Arts The Nanny-State Texan
Last month, I wrote this column about the Seattle Rep’s decision to buck the smoking ban in its production of Private Lives by Noel Coward, the 1920s farce about couples and smoking and drinking. Here’s the nut graph:
“This is a play and a play is an expressive activity,” said Bruce Johnson, chair of the Rep’s board and a First Amendment lawyer. “State and county laws prohibiting freedom of expression are not enforceable if they are contrary to the First Amendment.” The anti-smoking law, broadly written to prohibit “any lighted smoking equipment” in a public place, appears to ban incense in churches and temples as well as the odd stage cigarette.
Today I got a concerned response from Bob of Cypress, Texas (a suburb of Houston, pop. 18,000, and hometown of Fred Whitfield, a six-time calf roping world champion):
Seattle Repertory Theatre doesn’t have a leg to stand on when it comes to the state law prohibiting public indoor smoking. The purpose of the law is to the protect public health from very hazardous second-hand tobacco smoke, and public health always trumps the First Amendment. Approximately ten percent of the population has asthma or another respiratory ailment.
Theatres are not exempt from the fire code, and should not be exempt from any health or safety code. Some theatrical people think that their creative license is more important than anybody’s health. That is totally egocentric, arrogant, and wrong.
If playwrights are so creative, they can use props like unlit cigarettes. Certainly they do not use real bourbon or bullets.
Bob
While I enjoy your last two sentences, you’re wrong, wrong, wrong. Legally speaking, I don’t think the courts would agree that public health trumps the Bill of Rights. Philosophically speaking, that sentiment is frightening. A state that gets to decide what’s in the public interest and suspending citizens’ rights accordingly is totalitarianism.

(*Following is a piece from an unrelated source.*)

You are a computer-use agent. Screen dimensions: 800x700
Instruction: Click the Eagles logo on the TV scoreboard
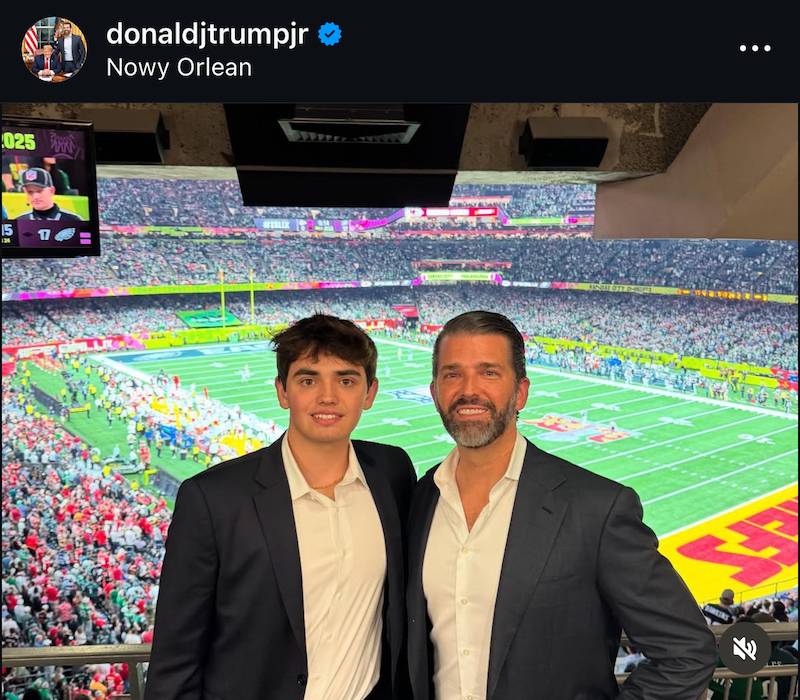coord(67,235)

But that’s not really what bugs me about your letter, Bob. What bugs me is that you’re from Texas. I know, I know, there are all kinds of people who live in Texas, but isn’t your state motto “Don’t mess with Texas” or “Don’t tread on me” or something appropriately libertarian?
Actually, no. Turns out the Texas state motto is “Friendship.” How wussy! Texas has a wussy state motto! Washington’s state motto is “Alki,” the Chinook word for “by and by,” which totally kicks “Friendship“‘s ass.

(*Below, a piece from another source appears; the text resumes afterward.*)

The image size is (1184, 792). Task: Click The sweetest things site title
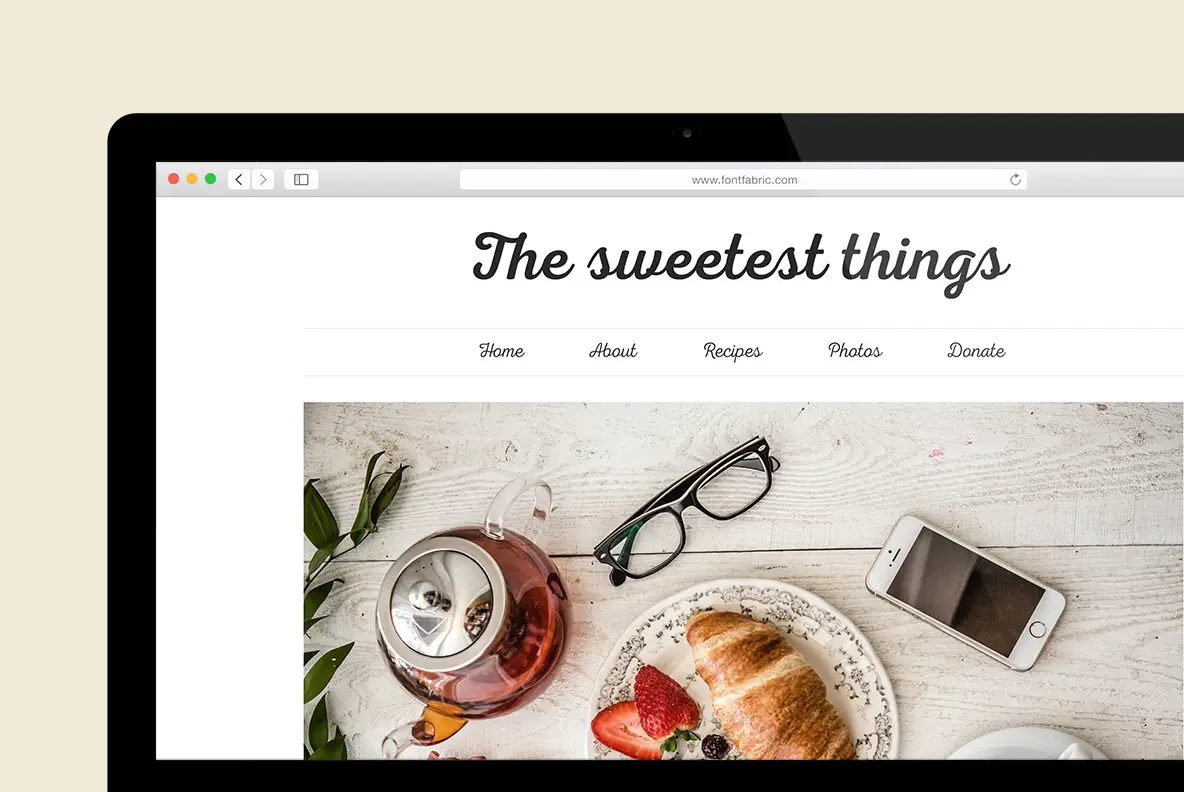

“Don’t Mess with Texas” came from the Texas Department of Transportation in 1986, a slogan intended to reduce littering.
In conclusion: Bob’s wrong, Private Lives closed without incident, Texas has a wussy motto, and “Don’t Mess with Texas” is really about littering. Now, for dessert, please enjoy cypresstexasholdem.com, a weird link I found while digging for information about Bob and his fair city.
not to defend the republic of texas, but "don't mess with texas" was born as part of an anti-litter campaign.